Однажды вечером в конце июня мы вместе пошли в таверну «Белая лошадь» выпить пива. Мы сидели за столиком в отдельной кабинке — здесь же мы с Циммером частенько сиживали осенью 1969 г. Вечер был теплым и душным, и вскоре по лицу Барбера потекли ручейки пота. Промокнув его огромных клетчатым платком, Барбер в два глотка допил вторую кружку пива и неожиданно стукнул кулаком по столу.
— В этом городе чертовски жарко, — заявил он. — Проболтаешься двадцать пять лет вдали от него и забудешь, что такое летняя жара.
— Подождите июля и августа, — ответил я. — Это пока только цветочки.
— И цветочков достаточно. Если я здесь застряну, то начну разгуливать в полотенце. Духотища, как в турецкой бане.

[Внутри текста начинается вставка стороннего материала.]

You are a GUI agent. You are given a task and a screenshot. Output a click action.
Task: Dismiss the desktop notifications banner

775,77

— Можно устроить себе отпуск. Очень многие на лето уезжают отсюда. В горы, на пляж — вы можете позволить себе любое путешествие.
— Меня интересует только одно путешествие, и ты, надеюсь, не забыл, какое.

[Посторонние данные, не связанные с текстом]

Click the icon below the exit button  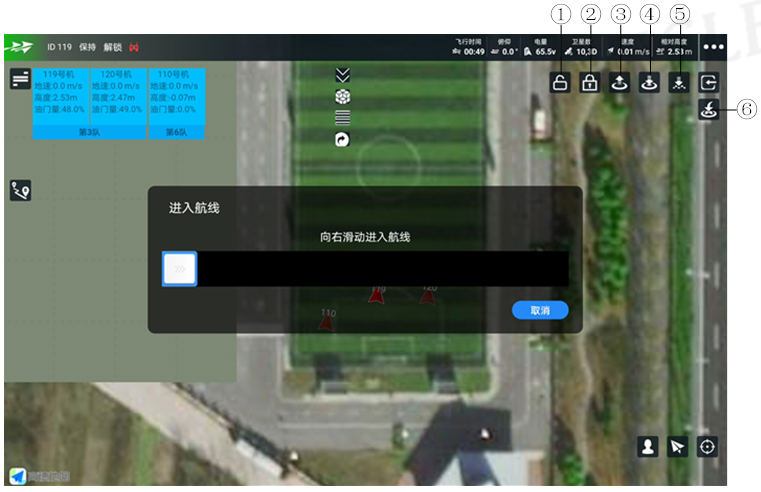pos(709,111)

— А как же ваша книга? Я думал, что вы сперва ее закончите…
— Я так и хотел, но теперь передумал.
— Но ведь не только из-за жары.
— Верно, мне нужна небольшая передышка. И если уж на то пошло, и тебе тоже.

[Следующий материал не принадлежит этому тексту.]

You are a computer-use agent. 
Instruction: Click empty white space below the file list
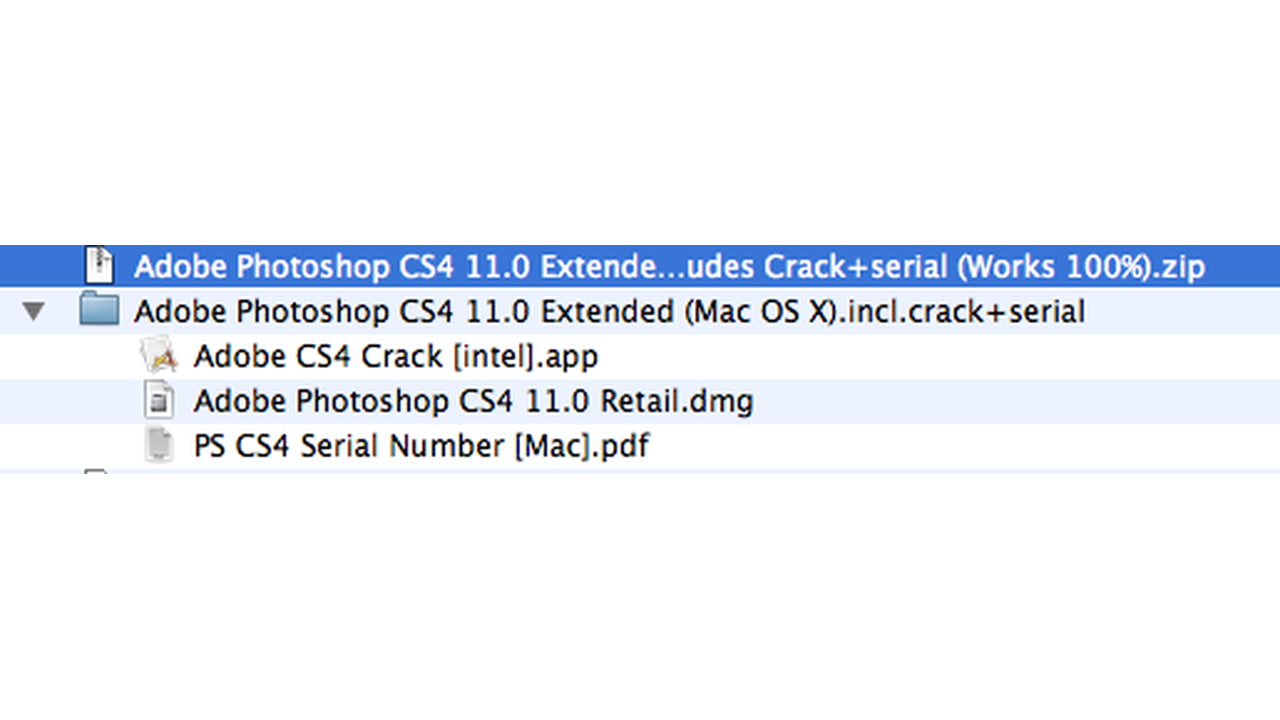[x=640, y=600]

— У меня все нормально. Правда, Сол.
— А все-таки смена обстановки тебе тоже не повредит. Здесь тебя теперь ничто не держит, и чем дольше ты будешь тут оставаться, тем тяжелее тебе будет. Я же не слепой, М. С.
— Да переживу я это. Скоро все изменится.
— Не поручусь. Тебя заело, М. С. Ты поедаешь себя заживо. Надо непременно уехать отсюда.
— Но я не могу бросить работу.
— Почему бы нет?
— Во-первых, мне нужны деньги. А во-вторых, Стэн на меня рассчитывает. Нехорошо будет просто взять и уволиться.
— Предупреди его за две недели, что хочешь уволиться на лето. Он пока подыщет другого.
— Вот так вот просто?
— Ага, вот так вот просто. Ты, конечно, весьма сильный и крепкий молодой человек, но я как-то не представляю, что ты будешь всю жизнь заниматься переноской мебели.
— Я тоже не собирался делать на этом карьеру. Это пока, как говорится, временное трудоустройство.
— Ну вот, а я предлагаю тебе другое временное трудоустройство. Можешь быть моим помощником, разведчиком, моей правой рукой. В договор включены жилье и пропитание, дары природы и всегда деньги на мелкие траты. Если такие условия тебя не устраивают, давай поторгуемся. Что ты на это скажешь?